Upgrade the Agent

This guide covers how to upgrade the CostPilot agent to a new version, using either Helm or Kustomise. The Operator handles rolling restarts of agent pods automatically — you do not need to manage agent pods directly.


Before you upgrade

  1. Check the release notes for breaking changes.
  2. Verify the current version:
kubectl get pods -n costpilot -l app=cost-pilot-operator \
  -o jsonpath='{.items[0].spec.containers[0].image}'

Upgrading with Helm

1. Update the chart repository

helm repo update

2. Check the latest chart version

helm search repo costpilot/agent --versions

3. Upgrade

helm upgrade costpilot costpilot/agent \
  --namespace costpilot \
  --reuse-values

--reuse-values preserves your existing values (API key secret name, region, etc.) without you needing to re-specify them.

To pin to a specific chart version:

helm upgrade costpilot costpilot/agent \
  --namespace costpilot \
  --version 0.2.0 \
  --reuse-values

4. Verify

kubectl rollout status deployment/cost-pilot-operator -n costpilot
kubectl get pods -n costpilot

The Operator will reconcile within a few seconds and update the agent ReplicaSet to use the new image.


Upgrading with Kustomise

Option A — Update your image tag (overlay)

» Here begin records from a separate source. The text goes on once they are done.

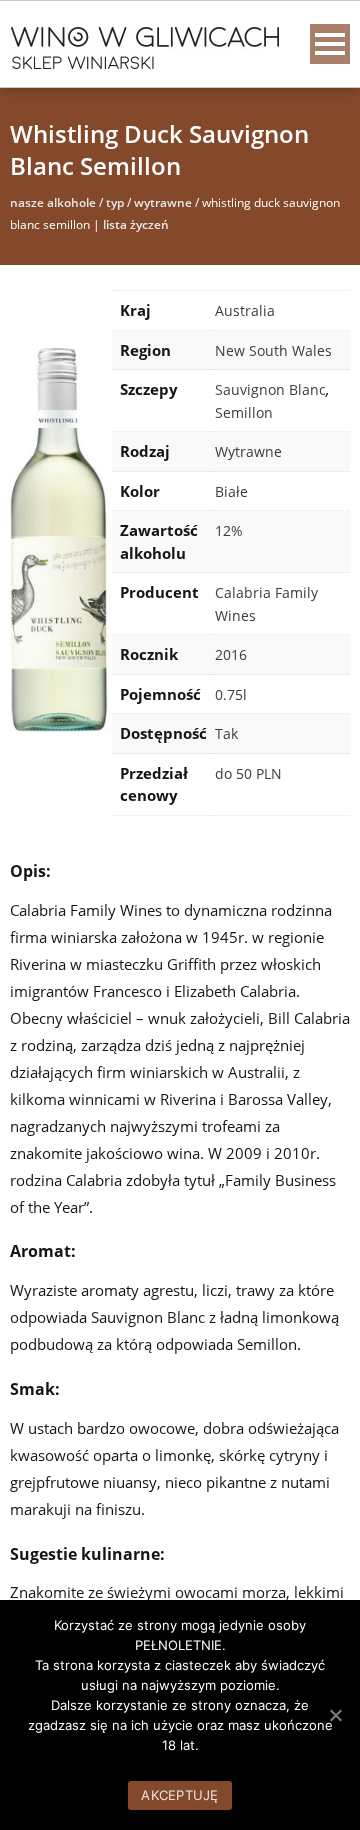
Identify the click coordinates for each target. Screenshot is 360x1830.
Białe (231, 491)
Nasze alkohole (53, 202)
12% (229, 530)
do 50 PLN (248, 773)
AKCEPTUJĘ (179, 1795)
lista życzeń (136, 224)
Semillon (244, 412)
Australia (245, 310)
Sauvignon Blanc (270, 389)
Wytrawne (163, 202)
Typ (115, 202)
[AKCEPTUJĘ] (335, 1715)
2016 (231, 654)
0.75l (231, 694)
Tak (226, 733)
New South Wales (273, 350)
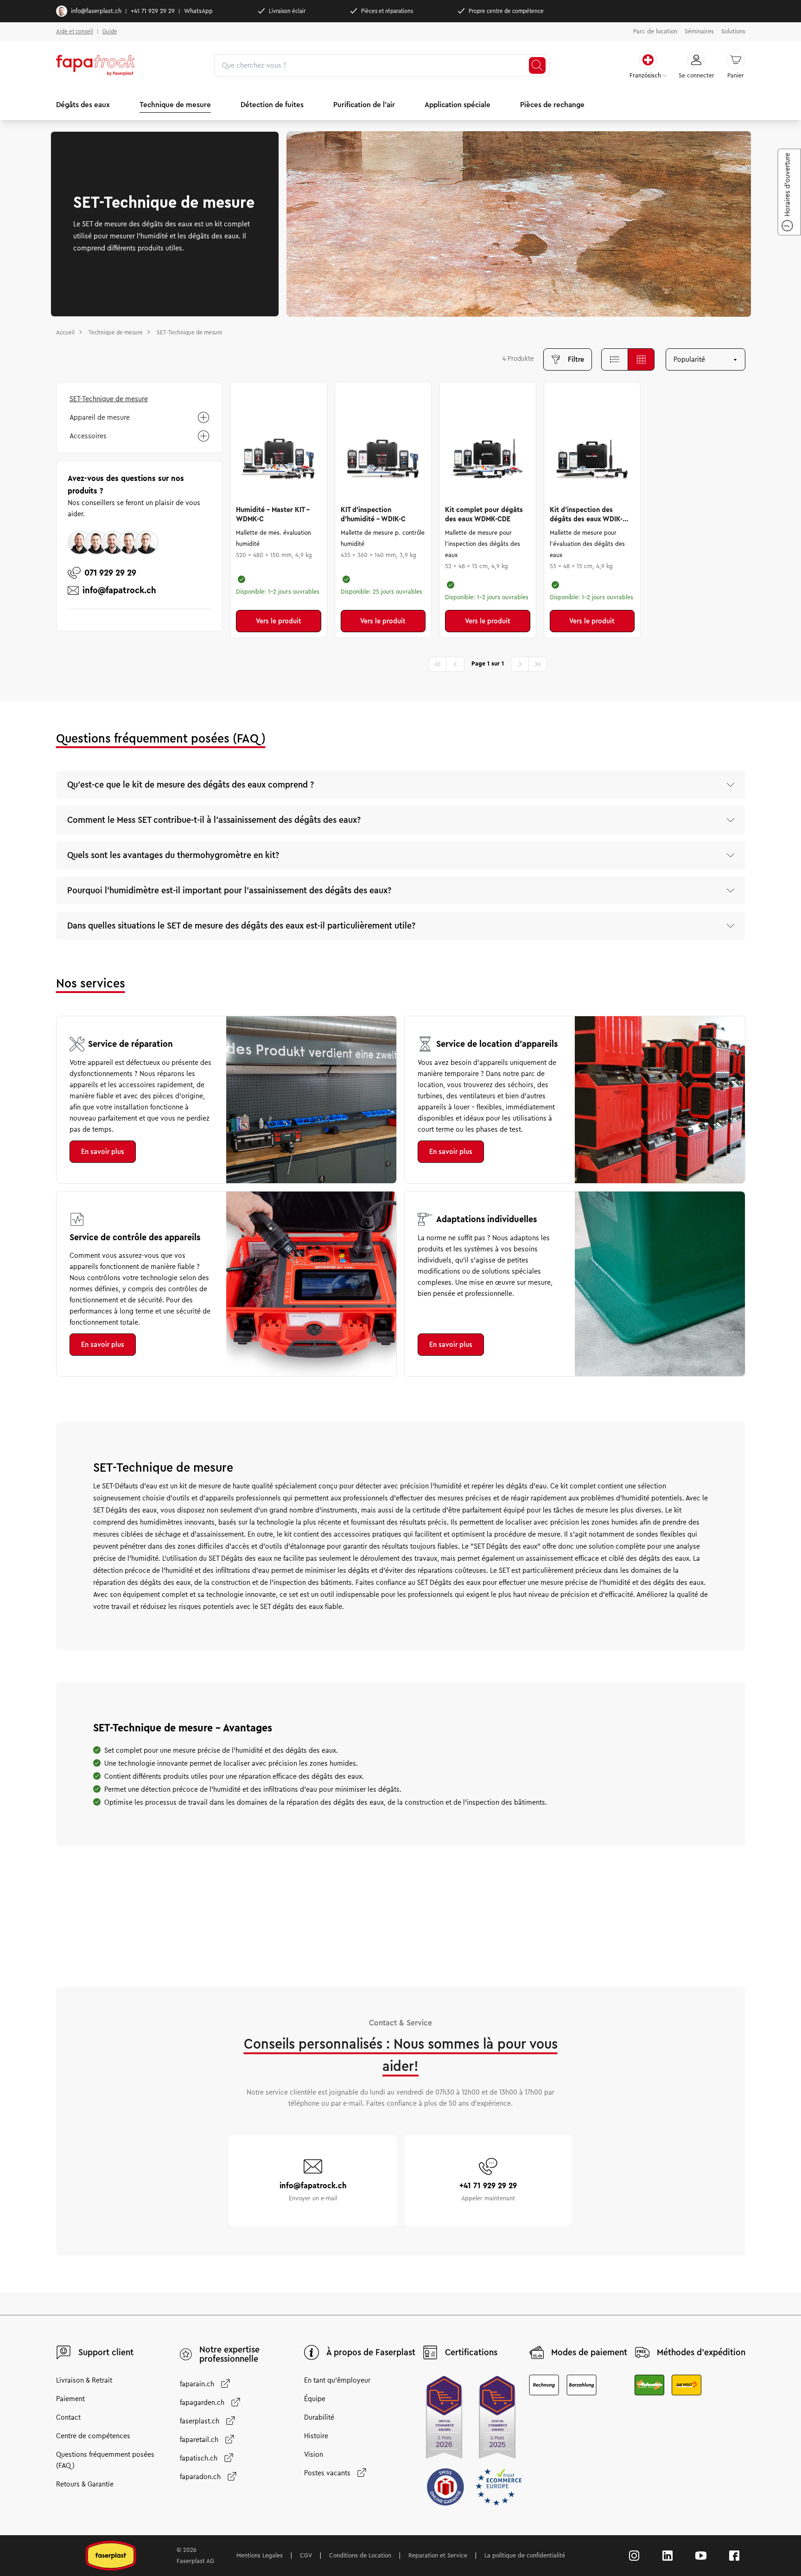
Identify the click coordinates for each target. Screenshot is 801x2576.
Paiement (70, 2399)
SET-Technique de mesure (109, 399)
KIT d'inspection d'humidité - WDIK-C (373, 514)
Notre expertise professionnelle (229, 2354)
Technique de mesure (175, 105)
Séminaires (699, 31)
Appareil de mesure (100, 417)
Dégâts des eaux (83, 105)
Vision (313, 2454)
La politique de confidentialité (524, 2555)
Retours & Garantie (85, 2484)
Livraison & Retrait (84, 2380)
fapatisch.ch (198, 2458)
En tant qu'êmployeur (337, 2380)
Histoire (316, 2436)
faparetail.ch (199, 2439)
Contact (68, 2417)
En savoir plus (102, 1151)
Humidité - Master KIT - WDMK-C (273, 514)
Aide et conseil (74, 31)
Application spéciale (457, 105)
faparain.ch (197, 2384)
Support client (106, 2352)
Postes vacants (327, 2473)
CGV (306, 2555)
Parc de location (655, 31)
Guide (109, 31)
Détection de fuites (272, 105)
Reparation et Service (437, 2555)
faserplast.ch (199, 2421)
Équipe (314, 2399)
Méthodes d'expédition (701, 2352)
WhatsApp (198, 11)
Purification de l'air (364, 105)
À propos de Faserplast (370, 2352)
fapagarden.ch (202, 2402)
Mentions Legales (259, 2555)
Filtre (576, 359)
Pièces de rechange (552, 105)
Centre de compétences (93, 2436)
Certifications (471, 2352)
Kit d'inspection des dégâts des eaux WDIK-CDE (586, 515)
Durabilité (319, 2417)
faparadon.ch (200, 2476)
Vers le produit (278, 621)
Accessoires (88, 436)
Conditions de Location (360, 2555)
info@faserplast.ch (96, 11)
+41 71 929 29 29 (153, 11)
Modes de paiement (589, 2352)
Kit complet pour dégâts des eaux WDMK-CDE (484, 514)
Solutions (733, 31)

In your overlay’s kustomization.yaml:

images:
  - name: ghcr.io/smrt-devops/cost-pilot/agent
    newTag: "v0.2.0"    # update to the new version

Then apply:

kubectl apply -k kustomize/overlays/production/

Option B — Update the base reference

If you reference the remote base by Git tag:

# my-cluster/kustomization.yaml
resources:
  - github.com/smrt-devops/cost-pilot-agent//kustomize/base?ref=v0.2.0

Re-apply:

kubectl apply -k my-cluster/

3. Verify

kubectl rollout status deployment/cost-pilot-operator -n costpilot
kubectl get pods -n costpilot

What happens during an upgrade

  1. Helm or kubectl apply updates the Operator Deployment image.
  2. Kubernetes performs a rolling restart of the Operator pod.
  3. The new Operator pod starts and reads its own image SHA from its pod status.
  4. The Operator compares its image SHA against the SHA currently set on the agent pods.
  5. If they differ, the Operator updates the agent ReplicaSet’s pod template with the new image — triggering a rolling restart of agent pods.
  6. Agent pods are replaced one at a time. The remaining running replicas continue collecting metrics during the rollout.
Note

Metric collection continues uninterrupted during an upgrade. With three agent replicas and leader election, at least one replica is always collecting while others restart.


Rollback

Helm rollback

helm rollback costpilot -n costpilot

To roll back to a specific revision:

helm history costpilot -n costpilot   # list revisions
helm rollback costpilot 2 -n costpilot

Kustomise rollback

Update the image tag back to the previous version and re-apply.


Verifying metric collection after upgrade

After the upgrade completes, confirm metrics are flowing:

# Check agent logs for shipping activity
kubectl logs -n costpilot -l app=costpilot-agent --prefix --tail=20

# Check the Operator reconciled successfully
kubectl logs -n costpilot -l app=cost-pilot-operator --tail=20

You should see metrics shipped successfully in the agent logs within 15–30 seconds of the agents coming up. The CostPilot Dashboard shows a warning banner if no metrics are received for 15 minutes — if this appears, check the logs.